El impacto fue mucho más allá de la guerra. La neumonía —uno de los grandes asesinos de la humanidad— pasó a ser algo que se podía sobrevivir. La escarlatina, la fiebre reumática, la sífilis, la gonorrea —enfermedades que habían matado o dejado discapacitadas a millones— de repente tenían cura.
El parto se volvió más seguro. La cirugía se volvió menos arriesgada. Las infecciones “simples” dejaron de ser una condena de muerte.
Se calcula que la penicilina ha salvado a más de 200 millones de personas desde 1943. Doscientos millones. A partir de una sola placa de Petri contaminada.
En 1945, Alexander Fleming, Howard Florey y Ernst Boris Chain compartieron el Premio Nobel de Fisiología o Medicina.
Fleming fue nombrado caballero en 1944. Se volvió famoso en todo el mundo: el científico cuyo descubrimiento accidental había cambiado el mundo.

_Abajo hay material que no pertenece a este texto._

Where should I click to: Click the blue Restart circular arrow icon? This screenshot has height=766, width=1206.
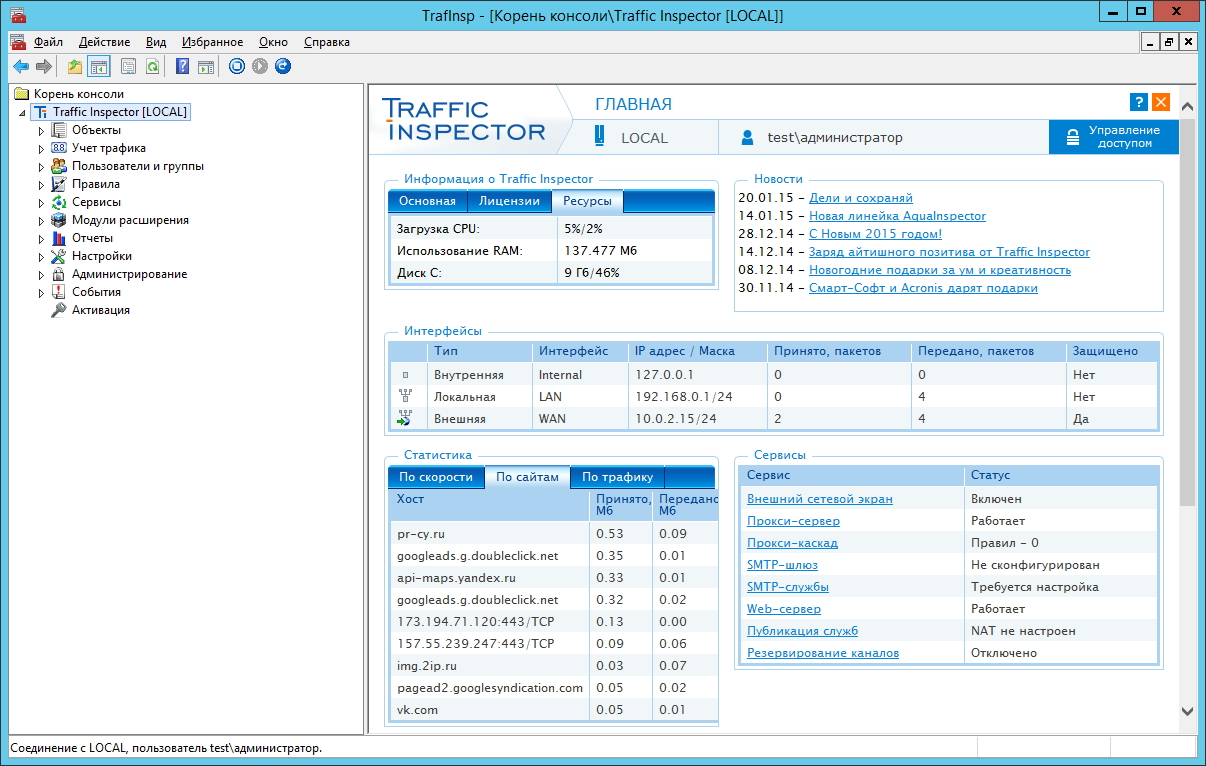click(283, 67)
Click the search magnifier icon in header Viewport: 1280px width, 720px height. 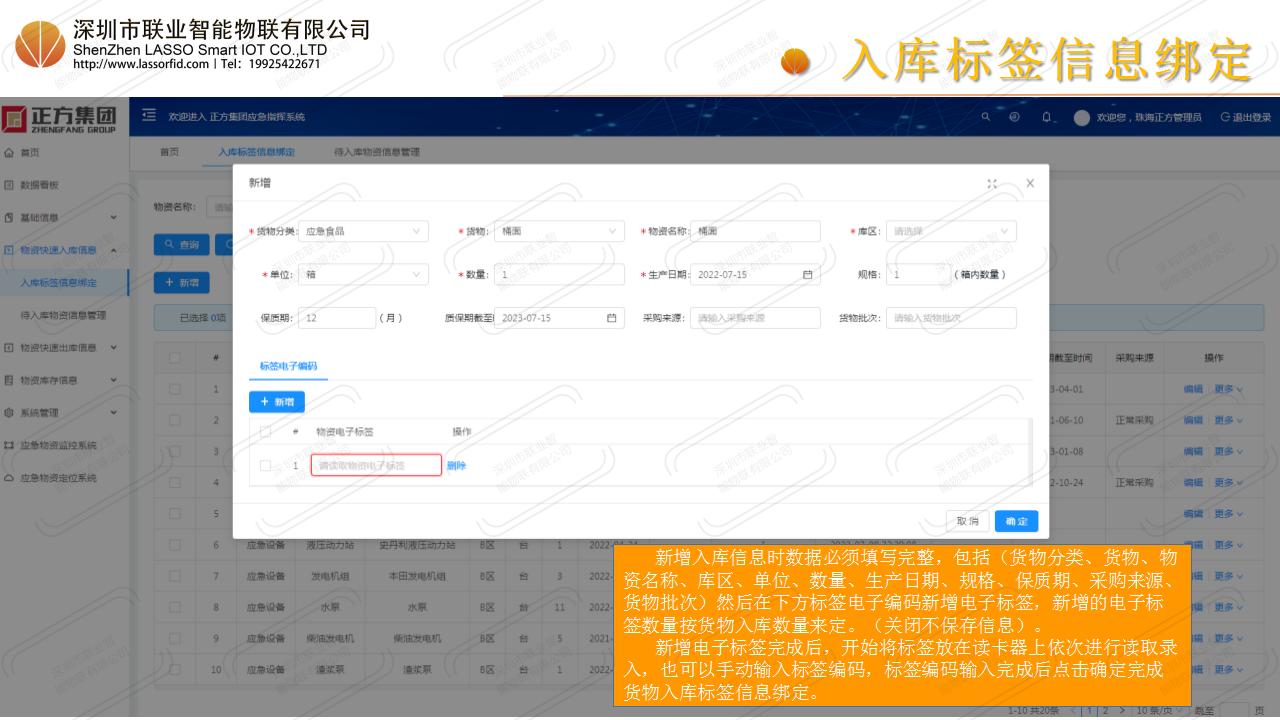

Pero el propio Fleming siguió siendo extraordinariamente humilde. En su conferencia del Nobel, dijo: “Yo no inventé la penicilina. La naturaleza lo hizo. Yo solo la descubrí por accidente”.
Repetía constantemente que no lo había logrado solo. Florey y Chain habían resuelto el problema de la producción. Las farmacéuticas estadounidenses la habían llevado a escala industrial. Incontables investigadores, técnicos y trabajadores habían contribuido.
El progreso científico, insistía Fleming, nunca es obra de una sola persona. Se construye sobre curiosidad, persistencia, colaboración y, a veces, suerte.
Fleming también lanzó una advertencia que resultó profética: las bacterias podían desarrollar resistencia a la penicilina si se usaba mal o en exceso. Pidió un uso cuidadoso y responsable.
No le hicimos caso. Hoy, la resistencia a los antibióticos es uno de los mayores desafíos de la medicina, exactamente lo que Fleming había predicho.
Alexander Fleming murió en 1955, a los 73 años, sabiendo que había ayudado a salvar millones de vidas, pero preocupado por el futuro de los antibióticos.
Esto es lo que hace tan poderosa la historia de Fleming:
No fue el genio lo que condujo a la penicilina. Fue la observación. Fleming no vio una placa contaminada y maldijo su mala suerte. Vio algo inesperado y sintió curiosidad.
La mayoría de los científicos habría tirado esa placa mohosa a la basura. Fleming se preguntó: “¿Por qué murieron las bacterias?”.
Esa pregunta —ese momento de curiosidad en lugar de frustración— llevó al descubrimiento médico más importante del siglo XX.
Y casi no importa que haya ocurrido. El descubrimiento de Fleming se quedó sin uso durante más de una década porque nadie más vio su potencial. Si Florey y Chain no se hubieran topado con sus artículos, si la Segunda Guerra Mundial no hubiera creado una necesidad desesperada, si las farmacéuticas estadounidenses no hubieran aceptado el reto, la penicilina podría haber quedado como una nota al pie en revistas científicas.
Los mayores descubrimientos no solo requieren mentes brillantes. Requieren personas que miren los accidentes y vean posibilidades. Requieren persistencia cuando otros te desprecian o te ignoran. Requieren colaboración entre fronteras y disciplinas. Y, a veces, requieren la crisis adecuada en el momento adecuado.
Hoy, cada vez que un antibiótico salva una vida —y salvan millones cada año— se remonta a septiembre de 1928, a un laboratorio desordenado, a una placa de Petri contaminada y a un científico que eligió la curiosidad por encima de la comodidad.
Volvió de vacaciones y encontró su experimento arruinado. Esa placa “contaminada” ha salvado a más de 200 millones de personas.